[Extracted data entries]
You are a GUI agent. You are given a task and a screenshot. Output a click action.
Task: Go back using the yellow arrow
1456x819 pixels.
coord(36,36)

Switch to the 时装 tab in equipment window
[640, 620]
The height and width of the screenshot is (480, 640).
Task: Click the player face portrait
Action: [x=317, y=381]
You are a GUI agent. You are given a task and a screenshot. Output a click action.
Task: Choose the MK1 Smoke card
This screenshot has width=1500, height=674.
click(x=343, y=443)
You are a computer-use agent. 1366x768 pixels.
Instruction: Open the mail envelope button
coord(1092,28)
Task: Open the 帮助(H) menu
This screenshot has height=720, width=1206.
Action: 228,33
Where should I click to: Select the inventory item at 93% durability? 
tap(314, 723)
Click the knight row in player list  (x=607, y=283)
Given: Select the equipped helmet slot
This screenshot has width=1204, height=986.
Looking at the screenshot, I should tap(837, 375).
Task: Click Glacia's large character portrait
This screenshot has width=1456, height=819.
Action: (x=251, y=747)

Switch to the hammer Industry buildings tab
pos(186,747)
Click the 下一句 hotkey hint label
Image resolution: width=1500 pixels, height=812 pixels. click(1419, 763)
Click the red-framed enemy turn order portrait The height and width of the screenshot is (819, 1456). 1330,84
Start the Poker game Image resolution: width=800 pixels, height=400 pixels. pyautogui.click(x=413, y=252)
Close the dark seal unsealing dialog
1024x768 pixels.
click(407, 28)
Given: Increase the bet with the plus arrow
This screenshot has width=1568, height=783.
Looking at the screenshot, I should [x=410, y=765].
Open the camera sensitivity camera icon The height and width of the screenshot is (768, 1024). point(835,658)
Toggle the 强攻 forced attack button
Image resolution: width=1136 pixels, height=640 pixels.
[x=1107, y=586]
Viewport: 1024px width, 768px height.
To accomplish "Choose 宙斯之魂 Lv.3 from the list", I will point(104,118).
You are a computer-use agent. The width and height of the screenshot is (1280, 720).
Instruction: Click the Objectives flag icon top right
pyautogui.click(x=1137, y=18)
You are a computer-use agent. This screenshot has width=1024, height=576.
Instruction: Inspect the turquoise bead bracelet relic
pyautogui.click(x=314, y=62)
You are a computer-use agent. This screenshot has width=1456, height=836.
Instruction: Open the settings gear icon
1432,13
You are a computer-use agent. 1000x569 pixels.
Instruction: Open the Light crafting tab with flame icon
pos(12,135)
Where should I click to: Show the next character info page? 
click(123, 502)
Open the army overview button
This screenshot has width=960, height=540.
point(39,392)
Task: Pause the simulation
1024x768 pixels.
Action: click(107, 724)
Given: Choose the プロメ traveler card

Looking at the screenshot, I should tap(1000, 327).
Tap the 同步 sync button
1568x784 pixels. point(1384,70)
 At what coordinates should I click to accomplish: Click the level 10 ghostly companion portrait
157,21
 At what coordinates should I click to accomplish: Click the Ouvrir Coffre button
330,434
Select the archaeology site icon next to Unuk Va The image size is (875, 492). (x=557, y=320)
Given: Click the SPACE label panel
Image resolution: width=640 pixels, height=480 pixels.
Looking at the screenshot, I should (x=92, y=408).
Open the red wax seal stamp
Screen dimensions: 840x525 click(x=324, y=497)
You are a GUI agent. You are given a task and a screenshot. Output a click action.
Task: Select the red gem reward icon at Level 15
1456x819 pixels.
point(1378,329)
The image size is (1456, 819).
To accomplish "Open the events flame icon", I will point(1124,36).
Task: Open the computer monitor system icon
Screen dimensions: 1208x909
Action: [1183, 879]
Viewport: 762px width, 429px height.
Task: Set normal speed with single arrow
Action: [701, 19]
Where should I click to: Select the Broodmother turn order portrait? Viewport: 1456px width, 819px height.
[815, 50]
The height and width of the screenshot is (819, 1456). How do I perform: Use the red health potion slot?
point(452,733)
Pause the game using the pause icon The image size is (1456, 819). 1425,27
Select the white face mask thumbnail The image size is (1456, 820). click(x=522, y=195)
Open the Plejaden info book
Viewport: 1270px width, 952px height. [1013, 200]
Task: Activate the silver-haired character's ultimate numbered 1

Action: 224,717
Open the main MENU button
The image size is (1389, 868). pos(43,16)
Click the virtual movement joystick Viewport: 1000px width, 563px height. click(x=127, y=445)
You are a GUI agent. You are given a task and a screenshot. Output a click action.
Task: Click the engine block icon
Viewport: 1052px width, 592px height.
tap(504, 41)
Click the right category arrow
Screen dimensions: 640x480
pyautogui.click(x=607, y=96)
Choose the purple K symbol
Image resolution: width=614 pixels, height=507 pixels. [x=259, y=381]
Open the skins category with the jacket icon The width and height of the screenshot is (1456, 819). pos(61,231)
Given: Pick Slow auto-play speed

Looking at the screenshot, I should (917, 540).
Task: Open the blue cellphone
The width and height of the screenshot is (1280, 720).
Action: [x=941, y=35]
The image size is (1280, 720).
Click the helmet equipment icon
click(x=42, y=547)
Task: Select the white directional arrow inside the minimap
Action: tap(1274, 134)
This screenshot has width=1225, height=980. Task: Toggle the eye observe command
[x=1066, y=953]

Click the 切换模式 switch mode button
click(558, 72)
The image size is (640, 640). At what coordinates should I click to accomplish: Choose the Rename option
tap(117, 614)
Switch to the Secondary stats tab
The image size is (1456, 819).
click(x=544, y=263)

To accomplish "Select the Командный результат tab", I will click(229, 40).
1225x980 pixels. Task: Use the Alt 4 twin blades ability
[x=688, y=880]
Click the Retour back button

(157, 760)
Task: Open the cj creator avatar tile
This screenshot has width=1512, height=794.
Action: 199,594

[Task objective] Retype every line of the listing above with no changes.

[Exercise solution]
You are a GUI agent. You are given a task and a screenshot. Output a click action.
Task: Go back using the yellow arrow
1456x819 pixels.
coord(36,36)

Switch to the 时装 tab in equipment window
[640, 620]
The height and width of the screenshot is (480, 640).
Task: Click the player face portrait
Action: [x=317, y=381]
You are a GUI agent. You are given a task and a screenshot. Output a click action.
Task: Choose the MK1 Smoke card
This screenshot has width=1500, height=674.
click(x=343, y=443)
You are a computer-use agent. 1366x768 pixels.
Instruction: Open the mail envelope button
coord(1092,28)
Task: Open the 帮助(H) menu
This screenshot has height=720, width=1206.
Action: 228,33
Where should I click to: Select the inventory item at 93% durability? 
tap(314, 723)
Click the knight row in player list  (x=607, y=283)
Given: Select the equipped helmet slot
This screenshot has width=1204, height=986.
Looking at the screenshot, I should tap(837, 375).
Task: Click Glacia's large character portrait
This screenshot has width=1456, height=819.
Action: (x=251, y=747)

Switch to the hammer Industry buildings tab
pos(186,747)
Click the 下一句 hotkey hint label
Image resolution: width=1500 pixels, height=812 pixels. click(1419, 763)
Click the red-framed enemy turn order portrait The height and width of the screenshot is (819, 1456). 1330,84
Start the Poker game Image resolution: width=800 pixels, height=400 pixels. pyautogui.click(x=413, y=252)
Close the dark seal unsealing dialog
1024x768 pixels.
click(407, 28)
Given: Increase the bet with the plus arrow
This screenshot has width=1568, height=783.
Looking at the screenshot, I should [x=410, y=765].
Open the camera sensitivity camera icon The height and width of the screenshot is (768, 1024). point(835,658)
Toggle the 强攻 forced attack button
Image resolution: width=1136 pixels, height=640 pixels.
[x=1107, y=586]
Viewport: 1024px width, 768px height.
To accomplish "Choose 宙斯之魂 Lv.3 from the list", I will point(104,118).
You are a computer-use agent. The width and height of the screenshot is (1280, 720).
Instruction: Click the Objectives flag icon top right
pyautogui.click(x=1137, y=18)
You are a computer-use agent. This screenshot has width=1024, height=576.
Instruction: Inspect the turquoise bead bracelet relic
pyautogui.click(x=314, y=62)
You are a computer-use agent. This screenshot has width=1456, height=836.
Instruction: Open the settings gear icon
1432,13
You are a computer-use agent. 1000x569 pixels.
Instruction: Open the Light crafting tab with flame icon
pos(12,135)
Where should I click to: Show the next character info page? 
click(123, 502)
Open the army overview button
This screenshot has width=960, height=540.
point(39,392)
Task: Pause the simulation
1024x768 pixels.
Action: click(107, 724)
Given: Choose the プロメ traveler card

Looking at the screenshot, I should tap(1000, 327).
Tap the 同步 sync button
1568x784 pixels. point(1384,70)
 At what coordinates should I click to accomplish: Click the level 10 ghostly companion portrait
157,21
 At what coordinates should I click to accomplish: Click the Ouvrir Coffre button
330,434
Select the archaeology site icon next to Unuk Va The image size is (875, 492). (x=557, y=320)
Given: Click the SPACE label panel
Image resolution: width=640 pixels, height=480 pixels.
Looking at the screenshot, I should (x=92, y=408).
Open the red wax seal stamp
Screen dimensions: 840x525 click(x=324, y=497)
You are a GUI agent. You are given a task and a screenshot. Output a click action.
Task: Select the red gem reward icon at Level 15
1456x819 pixels.
point(1378,329)
The image size is (1456, 819).
To accomplish "Open the events flame icon", I will point(1124,36).
Task: Open the computer monitor system icon
Screen dimensions: 1208x909
Action: [1183, 879]
Viewport: 762px width, 429px height.
Task: Set normal speed with single arrow
Action: [701, 19]
Where should I click to: Select the Broodmother turn order portrait? Viewport: 1456px width, 819px height.
[815, 50]
The height and width of the screenshot is (819, 1456). How do I perform: Use the red health potion slot?
point(452,733)
Pause the game using the pause icon The image size is (1456, 819). 1425,27
Select the white face mask thumbnail The image size is (1456, 820). click(x=522, y=195)
Open the Plejaden info book
Viewport: 1270px width, 952px height. [1013, 200]
Task: Activate the silver-haired character's ultimate numbered 1

Action: 224,717
Open the main MENU button
The image size is (1389, 868). pos(43,16)
Click the virtual movement joystick Viewport: 1000px width, 563px height. click(x=127, y=445)
You are a GUI agent. You are given a task and a screenshot. Output a click action.
Task: Click the engine block icon
Viewport: 1052px width, 592px height.
tap(504, 41)
Click the right category arrow
Screen dimensions: 640x480
pyautogui.click(x=607, y=96)
Choose the purple K symbol
Image resolution: width=614 pixels, height=507 pixels. [x=259, y=381]
Open the skins category with the jacket icon The width and height of the screenshot is (1456, 819). pos(61,231)
Given: Pick Slow auto-play speed

Looking at the screenshot, I should (917, 540).
Task: Open the blue cellphone
The width and height of the screenshot is (1280, 720).
Action: [x=941, y=35]
The image size is (1280, 720).
Click the helmet equipment icon
click(x=42, y=547)
Task: Select the white directional arrow inside the minimap
Action: tap(1274, 134)
This screenshot has width=1225, height=980. Task: Toggle the eye observe command
[x=1066, y=953]

Click the 切换模式 switch mode button
click(558, 72)
The image size is (640, 640). At what coordinates should I click to accomplish: Choose the Rename option
tap(117, 614)
Switch to the Secondary stats tab
The image size is (1456, 819).
click(x=544, y=263)

To accomplish "Select the Командный результат tab", I will click(229, 40).
1225x980 pixels. Task: Use the Alt 4 twin blades ability
[x=688, y=880]
Click the Retour back button

(157, 760)
Task: Open the cj creator avatar tile
This screenshot has width=1512, height=794.
Action: 199,594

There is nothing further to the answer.